## What is required
For this exercise, please return exactly the line containing "A20388010059650 (92, 1513)" and each line after it through the end of the records, with no pictures included.

## Dataset records
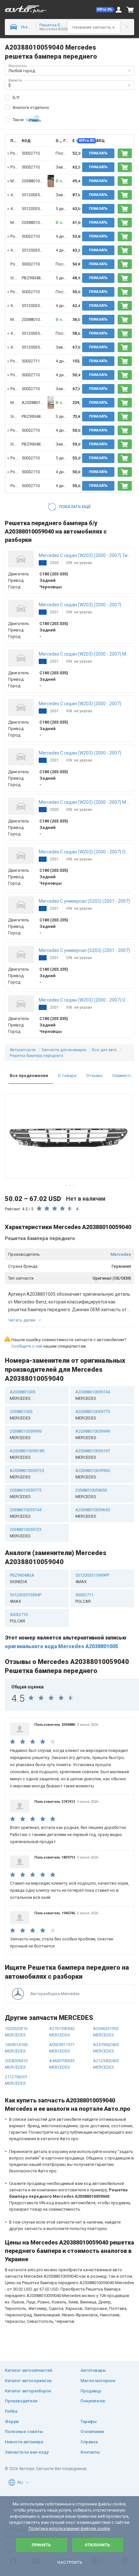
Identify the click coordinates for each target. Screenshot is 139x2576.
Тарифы (88, 2421)
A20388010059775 (92, 1414)
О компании (92, 2431)
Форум (12, 2421)
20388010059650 (91, 1493)
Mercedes (121, 1254)
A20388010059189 (27, 1454)
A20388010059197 (92, 1454)
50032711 (31, 361)
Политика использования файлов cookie (69, 2528)
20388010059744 (25, 1513)
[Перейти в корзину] (130, 10)
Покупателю (92, 2400)
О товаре (67, 1075)
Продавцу (90, 2391)
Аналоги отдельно (31, 107)
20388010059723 (25, 1532)
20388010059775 (25, 1493)
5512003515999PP (39, 194)
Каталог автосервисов (28, 2380)
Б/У (16, 97)
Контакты (90, 2452)
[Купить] (125, 153)
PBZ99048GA (34, 277)
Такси (18, 119)
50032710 (31, 153)
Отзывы (94, 1075)
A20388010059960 (92, 1473)
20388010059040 (37, 222)
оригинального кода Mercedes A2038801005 (61, 1646)
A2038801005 (34, 402)
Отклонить (97, 2545)
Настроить (69, 2562)
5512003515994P (25, 1598)
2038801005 (33, 180)
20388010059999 (25, 1434)
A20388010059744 (92, 1395)
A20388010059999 (92, 1434)
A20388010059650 (92, 1513)
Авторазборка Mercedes (55, 1993)
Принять (41, 2545)
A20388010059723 (27, 1473)
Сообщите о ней (26, 1346)
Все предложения (29, 1075)
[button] (105, 9)
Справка (89, 2441)
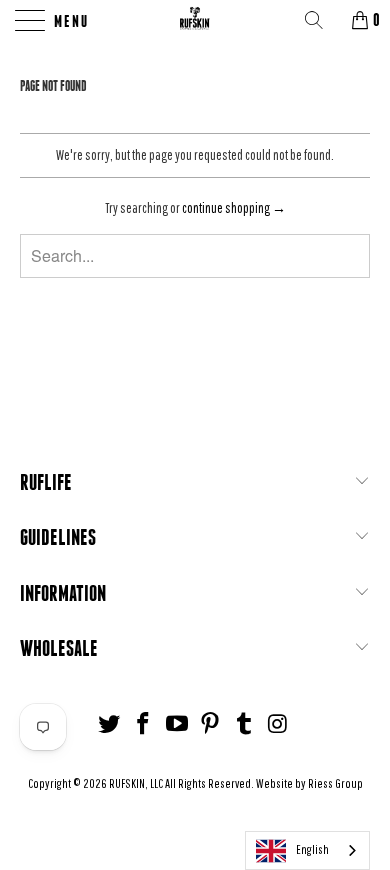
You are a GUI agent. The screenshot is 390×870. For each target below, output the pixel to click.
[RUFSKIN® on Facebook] (144, 724)
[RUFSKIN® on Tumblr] (245, 724)
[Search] (321, 20)
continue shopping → (234, 208)
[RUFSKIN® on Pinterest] (211, 724)
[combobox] (307, 850)
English (312, 849)
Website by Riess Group (309, 783)
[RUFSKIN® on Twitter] (110, 724)
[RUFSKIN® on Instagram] (278, 724)
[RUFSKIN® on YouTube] (177, 724)
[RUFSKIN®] (195, 20)
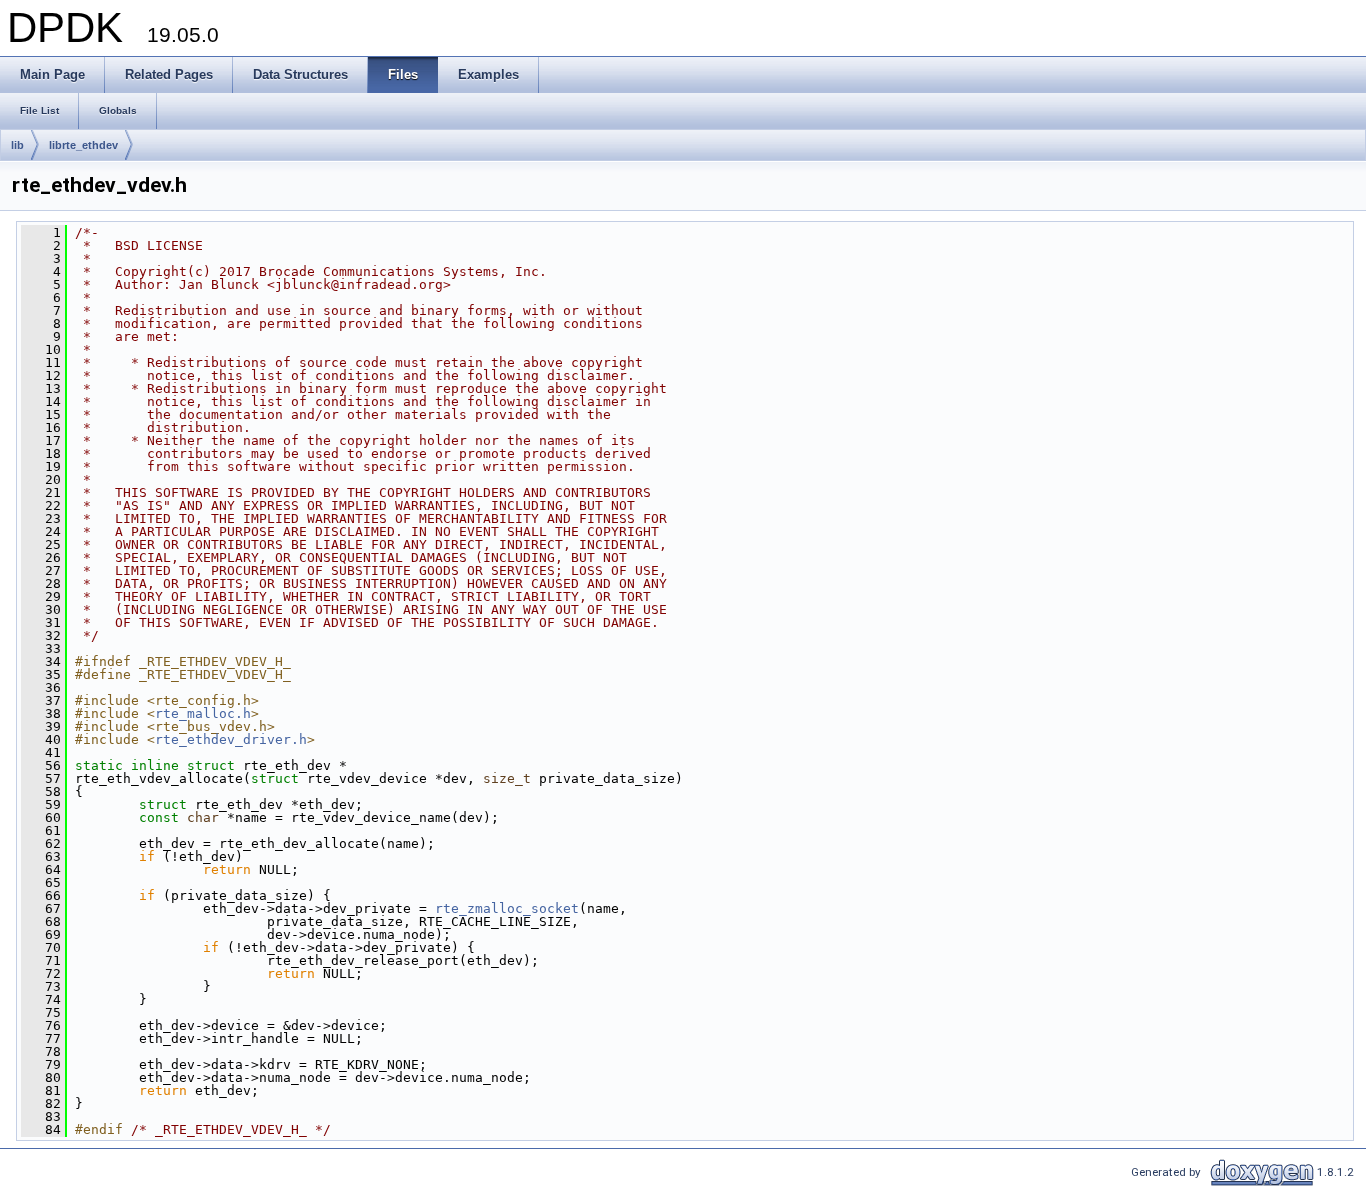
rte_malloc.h (203, 713)
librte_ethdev (83, 145)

## Result below
A20388010059650 (92, 1513)
Авторазборка Mercedes (55, 1993)
Принять (41, 2545)
A20388010059723 (27, 1473)
Сообщите о ней (26, 1346)
Все предложения (29, 1075)
[button] (105, 9)
Справка (89, 2441)
You are a GUI agent. The screenshot is 390×870. For each target below, output the pixel to click.
[RUFSKIN® on Facebook] (144, 724)
[RUFSKIN® on Tumblr] (245, 724)
[Search] (321, 20)
continue shopping → (234, 208)
[RUFSKIN® on Pinterest] (211, 724)
[combobox] (307, 850)
English (312, 849)
Website by Riess Group (309, 783)
[RUFSKIN® on Twitter] (110, 724)
[RUFSKIN® on Instagram] (278, 724)
[RUFSKIN® on YouTube] (177, 724)
[RUFSKIN®] (195, 20)
rte_malloc.h (203, 713)
librte_ethdev (83, 145)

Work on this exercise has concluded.